MISIR UNLU SÜTLÜ EKMEK

Mısır ekmeği, sabah kahvaltısında ve taze iken tadına doyulmaz bir lezzettir. Bunun için taze mısır unu en önemli gerekliliktir ve bulmak çok zordur.
Taze bile olsa, sadece mısır unu kullanarak yaptığım ekmek, her defasında tıkız ve sert oldu. Sonunda, mısır ununun yarı yarıya beyaz unla karıştırıldığında bu sorunun aşıldığını keşfettim.

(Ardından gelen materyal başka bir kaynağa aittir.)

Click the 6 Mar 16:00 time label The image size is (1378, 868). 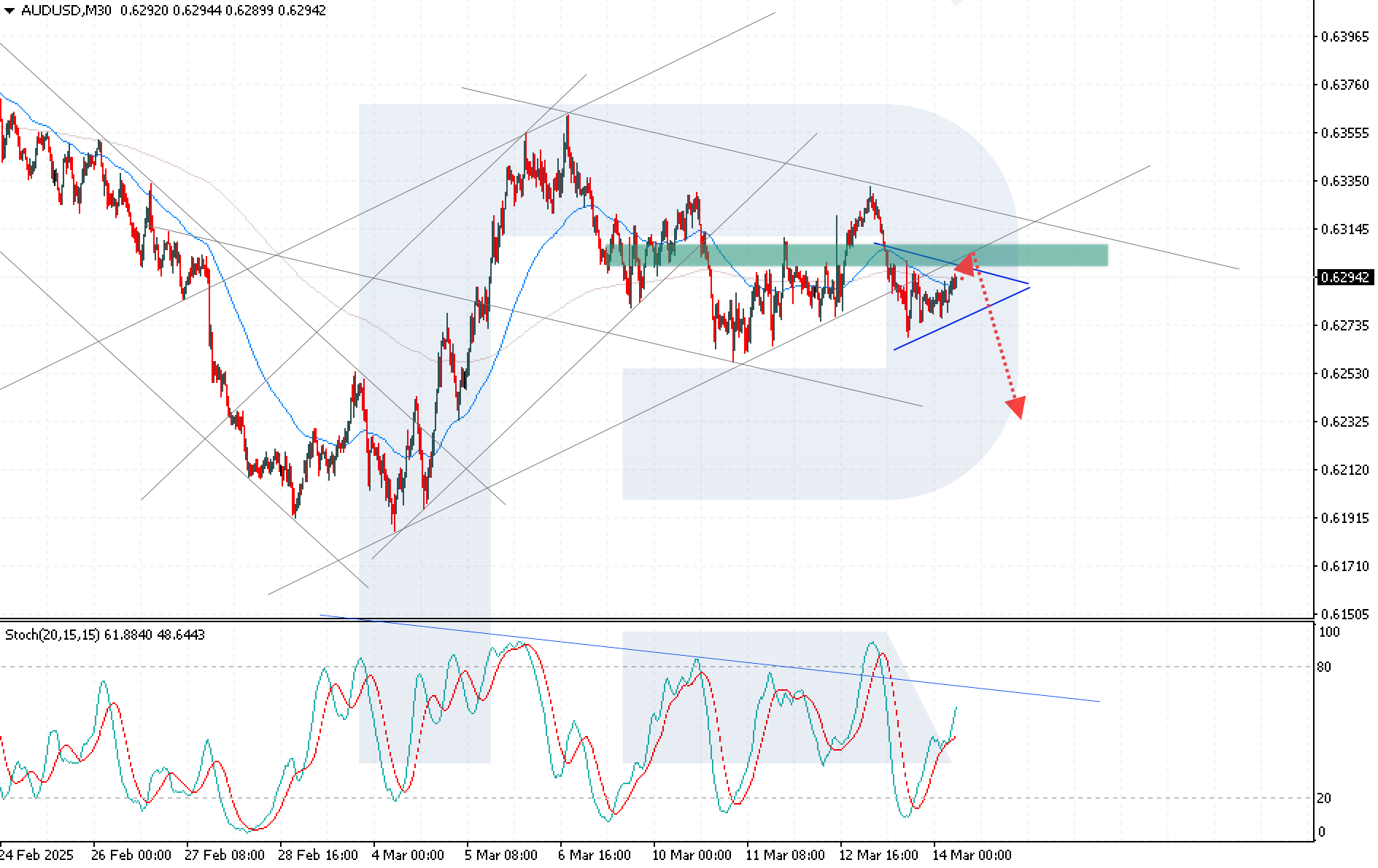point(595,855)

Bu defa,  yarı yarıya mısır unu ve beyaz un kullanmanın yanısıra, su yerine sadece süt koyarak yaptım, harika oldu!


İkişer su bardağı mısır unu ve beyaz una, bir buçuk su bardağı ılık süt, yarım tatlı kaşığı deniz tuzu, bir yemek kaşığı esmer şeker, bir buçuk yemek kaşığı kuru maya ekledim, on dakika kadar yoğurdum.
Üstü kapalı olarak ılık yerde (genellikle fırının içinde, çünkü ısı sabit oluyor) bir saate yakın beklettim.
İki tane on beş santim çapında dört parmak yüksekliğinde cam fırın kabını zeytinyağıyla yağladım. Yağlı ellerimle hamuru iki parçaya ayırıp, iki yuvarlak beze yapıp cam kapların içine yerleştirdim.
Yarım saat kadar tekrar kabarmalarını bekleyip, 180 derecedeki fırında yarım saat kadar pişirdim. Pişirmenin yaklaşık onuncu dakikasında, ekmeklerin üstüne bıçakla bir çizik attım.
Kızarınca, kabından çıkarıp, telin üstünde soğumaya aldım.
Ilıkken kesip, kahvaltının keyfini çıkardık.


Afiyet olsun.



.

14 Ekim 2010 Perşembe

ZAHTERLİ EKMEK

Kaç zamandır yeni ekmek yazmamışım, fotoğraflamamışım. Ekmek yapmadığımdan mı dersiniz? Yooo! Öyle denk düşmüş işte.
Dün, bu hafta için yaptığım ekmek erken bitince, yenisini yapmak gerekti.
Elimi un torbasına attım, beyaz un var. İyi.
Biraz un, biraz üzüm pekmezi biraz deniz tuzu, biraz maya... Birazların ölçüsü daha önceki tariflerde var, kaldı ki, benimki daha çok el ve göz kararı ölçüsüyle.
Bir avuç yulaf ezmesi ekleyelim. Başka, başka, başkaaaa... Hah biraz da Antakyalardan gelmiş zahter katalım hamura.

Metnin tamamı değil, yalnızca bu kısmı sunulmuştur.